By 2025, the aim for each euro invested in EU-funded bioeconomy research and innovation is to trigger EUR 10 of added value.
According to the United Nations’ Food and Agriculture Organization (FAO), if global population and food consumption trends continue, the world will need to produce 60 % more food by 2050.
Conventional intensification seems to be the most likely choice, but there are alternatives, such as indoor farming and emerging techniques referred to in agricultural circles as ecological intensification.
Ecological intensification uses services provided by nature to benefit farmers, like incorporating semi-natural habitats into farms to attract insects.

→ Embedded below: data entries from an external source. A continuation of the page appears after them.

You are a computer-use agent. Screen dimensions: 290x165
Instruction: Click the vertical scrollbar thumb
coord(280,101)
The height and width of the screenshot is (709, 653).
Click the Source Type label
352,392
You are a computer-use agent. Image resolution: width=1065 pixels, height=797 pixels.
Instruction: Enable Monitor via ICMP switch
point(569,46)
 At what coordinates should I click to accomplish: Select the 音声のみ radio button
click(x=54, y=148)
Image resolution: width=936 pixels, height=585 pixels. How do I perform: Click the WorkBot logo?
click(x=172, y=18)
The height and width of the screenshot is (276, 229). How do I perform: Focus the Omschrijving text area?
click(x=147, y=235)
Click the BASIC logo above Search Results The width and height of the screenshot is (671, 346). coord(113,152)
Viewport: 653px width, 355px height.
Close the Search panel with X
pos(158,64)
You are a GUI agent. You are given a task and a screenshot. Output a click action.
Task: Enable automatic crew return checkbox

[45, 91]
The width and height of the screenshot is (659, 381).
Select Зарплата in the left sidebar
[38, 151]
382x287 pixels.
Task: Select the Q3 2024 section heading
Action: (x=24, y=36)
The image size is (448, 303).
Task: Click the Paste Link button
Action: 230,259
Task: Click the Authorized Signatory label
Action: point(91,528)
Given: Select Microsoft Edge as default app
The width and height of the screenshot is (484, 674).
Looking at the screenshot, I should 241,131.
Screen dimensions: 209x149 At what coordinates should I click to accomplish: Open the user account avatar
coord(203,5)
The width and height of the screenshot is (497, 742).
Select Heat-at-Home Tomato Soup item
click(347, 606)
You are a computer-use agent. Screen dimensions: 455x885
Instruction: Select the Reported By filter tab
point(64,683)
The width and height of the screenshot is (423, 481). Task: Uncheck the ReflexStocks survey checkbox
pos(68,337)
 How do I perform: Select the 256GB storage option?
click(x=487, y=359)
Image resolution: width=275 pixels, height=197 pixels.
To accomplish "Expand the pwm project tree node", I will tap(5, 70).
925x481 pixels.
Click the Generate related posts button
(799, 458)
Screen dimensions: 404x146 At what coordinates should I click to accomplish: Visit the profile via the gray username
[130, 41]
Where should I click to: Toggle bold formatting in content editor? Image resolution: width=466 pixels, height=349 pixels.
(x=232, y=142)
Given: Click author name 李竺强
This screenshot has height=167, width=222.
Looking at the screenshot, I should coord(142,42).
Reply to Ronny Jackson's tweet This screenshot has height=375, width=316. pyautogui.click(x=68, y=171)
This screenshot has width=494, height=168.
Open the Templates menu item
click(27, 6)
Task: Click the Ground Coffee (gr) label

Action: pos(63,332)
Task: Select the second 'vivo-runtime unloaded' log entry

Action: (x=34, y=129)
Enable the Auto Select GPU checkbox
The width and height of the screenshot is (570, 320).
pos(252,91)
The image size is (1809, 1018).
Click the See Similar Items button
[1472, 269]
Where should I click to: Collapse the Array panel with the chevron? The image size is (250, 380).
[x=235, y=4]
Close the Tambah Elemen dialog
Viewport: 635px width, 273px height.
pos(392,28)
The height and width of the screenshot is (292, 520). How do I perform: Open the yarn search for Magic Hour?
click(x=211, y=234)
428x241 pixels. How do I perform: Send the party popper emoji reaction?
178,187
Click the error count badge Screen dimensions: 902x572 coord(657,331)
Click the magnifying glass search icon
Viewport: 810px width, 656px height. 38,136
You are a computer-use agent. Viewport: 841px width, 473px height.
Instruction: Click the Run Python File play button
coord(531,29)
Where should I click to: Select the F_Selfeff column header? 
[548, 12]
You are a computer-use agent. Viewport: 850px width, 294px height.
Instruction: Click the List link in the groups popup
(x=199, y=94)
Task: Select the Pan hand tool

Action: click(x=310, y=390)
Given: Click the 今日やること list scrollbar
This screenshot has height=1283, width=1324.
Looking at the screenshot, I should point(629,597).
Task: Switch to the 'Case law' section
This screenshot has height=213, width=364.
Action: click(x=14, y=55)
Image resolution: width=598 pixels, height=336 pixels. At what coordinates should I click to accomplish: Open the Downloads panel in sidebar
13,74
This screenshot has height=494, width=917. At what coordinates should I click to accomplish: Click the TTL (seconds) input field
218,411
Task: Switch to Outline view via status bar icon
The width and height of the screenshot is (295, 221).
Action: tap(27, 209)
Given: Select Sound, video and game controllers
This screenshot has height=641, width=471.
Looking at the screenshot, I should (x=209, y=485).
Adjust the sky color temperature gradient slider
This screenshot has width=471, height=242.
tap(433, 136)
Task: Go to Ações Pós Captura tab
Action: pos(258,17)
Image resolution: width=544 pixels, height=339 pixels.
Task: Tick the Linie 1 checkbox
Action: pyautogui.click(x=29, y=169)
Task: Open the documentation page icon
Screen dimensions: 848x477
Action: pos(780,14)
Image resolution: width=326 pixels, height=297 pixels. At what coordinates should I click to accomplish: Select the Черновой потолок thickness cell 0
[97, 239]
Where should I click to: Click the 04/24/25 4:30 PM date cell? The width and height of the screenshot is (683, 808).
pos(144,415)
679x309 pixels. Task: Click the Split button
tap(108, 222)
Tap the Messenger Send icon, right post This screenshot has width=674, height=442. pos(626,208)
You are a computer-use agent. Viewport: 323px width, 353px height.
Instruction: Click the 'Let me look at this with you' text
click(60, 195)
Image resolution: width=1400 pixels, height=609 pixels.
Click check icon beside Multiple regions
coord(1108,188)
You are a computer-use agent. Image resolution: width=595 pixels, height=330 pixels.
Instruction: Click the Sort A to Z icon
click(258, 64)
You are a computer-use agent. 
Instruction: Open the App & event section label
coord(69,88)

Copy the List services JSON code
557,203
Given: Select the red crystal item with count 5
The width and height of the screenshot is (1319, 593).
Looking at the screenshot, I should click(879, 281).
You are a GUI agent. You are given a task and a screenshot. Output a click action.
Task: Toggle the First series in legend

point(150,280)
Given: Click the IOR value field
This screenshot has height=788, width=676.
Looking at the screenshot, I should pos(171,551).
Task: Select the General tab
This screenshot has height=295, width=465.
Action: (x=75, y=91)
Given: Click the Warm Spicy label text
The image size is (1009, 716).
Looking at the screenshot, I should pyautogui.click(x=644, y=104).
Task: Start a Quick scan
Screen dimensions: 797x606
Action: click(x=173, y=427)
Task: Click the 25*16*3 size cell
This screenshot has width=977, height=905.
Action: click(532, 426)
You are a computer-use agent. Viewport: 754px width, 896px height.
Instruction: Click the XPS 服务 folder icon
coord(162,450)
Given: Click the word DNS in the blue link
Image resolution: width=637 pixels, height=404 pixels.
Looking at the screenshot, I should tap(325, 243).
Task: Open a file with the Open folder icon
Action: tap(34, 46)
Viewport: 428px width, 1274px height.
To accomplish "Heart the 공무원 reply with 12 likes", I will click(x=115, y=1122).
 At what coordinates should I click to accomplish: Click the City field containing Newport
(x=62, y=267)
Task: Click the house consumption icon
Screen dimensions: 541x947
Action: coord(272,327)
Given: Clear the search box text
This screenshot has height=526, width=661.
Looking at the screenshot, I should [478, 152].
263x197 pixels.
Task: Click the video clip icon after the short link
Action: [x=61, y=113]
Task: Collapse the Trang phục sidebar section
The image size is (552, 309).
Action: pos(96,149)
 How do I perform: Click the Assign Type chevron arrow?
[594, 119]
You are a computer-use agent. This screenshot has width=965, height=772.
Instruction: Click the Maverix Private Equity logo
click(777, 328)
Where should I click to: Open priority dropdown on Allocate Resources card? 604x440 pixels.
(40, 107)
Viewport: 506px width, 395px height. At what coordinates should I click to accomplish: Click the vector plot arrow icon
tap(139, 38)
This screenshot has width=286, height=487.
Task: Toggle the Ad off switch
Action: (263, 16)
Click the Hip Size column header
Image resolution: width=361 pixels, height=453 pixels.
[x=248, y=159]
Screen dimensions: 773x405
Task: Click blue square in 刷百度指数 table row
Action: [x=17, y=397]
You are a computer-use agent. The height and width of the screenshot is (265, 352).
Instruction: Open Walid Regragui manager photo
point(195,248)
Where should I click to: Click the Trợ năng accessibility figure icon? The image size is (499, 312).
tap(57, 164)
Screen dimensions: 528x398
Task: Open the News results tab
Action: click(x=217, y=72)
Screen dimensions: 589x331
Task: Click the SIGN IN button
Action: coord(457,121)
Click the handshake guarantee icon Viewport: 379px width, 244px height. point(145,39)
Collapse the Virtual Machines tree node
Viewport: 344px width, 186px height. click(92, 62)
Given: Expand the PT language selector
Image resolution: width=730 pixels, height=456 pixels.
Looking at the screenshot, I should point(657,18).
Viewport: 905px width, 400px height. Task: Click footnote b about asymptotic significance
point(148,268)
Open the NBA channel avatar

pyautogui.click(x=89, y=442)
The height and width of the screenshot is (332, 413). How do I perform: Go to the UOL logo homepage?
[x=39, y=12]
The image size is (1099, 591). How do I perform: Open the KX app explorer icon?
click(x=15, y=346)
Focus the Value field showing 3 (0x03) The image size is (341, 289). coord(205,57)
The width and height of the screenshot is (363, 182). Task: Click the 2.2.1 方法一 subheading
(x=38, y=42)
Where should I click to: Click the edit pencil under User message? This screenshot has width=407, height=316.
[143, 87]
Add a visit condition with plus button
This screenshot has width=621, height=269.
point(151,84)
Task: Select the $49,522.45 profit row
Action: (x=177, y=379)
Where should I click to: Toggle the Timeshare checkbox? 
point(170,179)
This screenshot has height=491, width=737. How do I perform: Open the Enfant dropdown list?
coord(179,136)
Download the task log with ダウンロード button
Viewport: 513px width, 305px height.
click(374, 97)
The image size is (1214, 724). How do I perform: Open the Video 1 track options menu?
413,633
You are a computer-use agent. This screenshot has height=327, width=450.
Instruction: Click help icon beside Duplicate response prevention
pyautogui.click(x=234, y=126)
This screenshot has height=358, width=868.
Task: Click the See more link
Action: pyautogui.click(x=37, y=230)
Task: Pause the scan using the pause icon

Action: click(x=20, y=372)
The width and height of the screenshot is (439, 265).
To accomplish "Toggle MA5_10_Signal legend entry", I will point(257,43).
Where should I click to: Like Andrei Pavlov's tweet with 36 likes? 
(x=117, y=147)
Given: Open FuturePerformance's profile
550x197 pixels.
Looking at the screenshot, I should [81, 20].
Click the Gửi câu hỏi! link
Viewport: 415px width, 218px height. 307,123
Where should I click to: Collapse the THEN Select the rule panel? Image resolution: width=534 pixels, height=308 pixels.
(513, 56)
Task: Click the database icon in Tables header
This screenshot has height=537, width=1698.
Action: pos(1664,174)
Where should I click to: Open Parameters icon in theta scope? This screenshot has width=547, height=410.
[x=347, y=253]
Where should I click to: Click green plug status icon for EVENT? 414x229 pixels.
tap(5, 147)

These organisms are often natural enemies of pests that would otherwise eat cash crops, or they are pollinators, such as bees, that can increase yield.
‘In northwest Europe, farming is way more intensive and we don’t have many semi-natural habitats,’ said Prof. Kleijn, who is the project coordinator of LIBERATION, an EU-funded project that aims to provide facts that can be used to convince farmers to adopt ecological intensification.
As part of the project, researchers helped to establish wildflower habitats on Dutch blueberry farms to attract pollinators and allow farmers to see for themselves the benefits of ecological intensification.
‘The farmers themselves were willing to invest in biodiversity-enhancing measures because they feel they can benefit economically from higher yields,’ said Prof. Kleijn.
‘We provide guidance and evaluate the biodiversity and agronomic effects of the measures. If the outcomes are good the farmers will keep the wildflower habitat after the end of the demonstration project.’
While the technique can work wonders for some farmers, it isn’t much use for those who grow crops that don’t need pollination, like wheat, corn and root vegetables.
For them, ecological intensification doesn’t make much sense yet as the costs or risks of practices such as creating or maintaining semi-natural habitats are still higher than the benefits.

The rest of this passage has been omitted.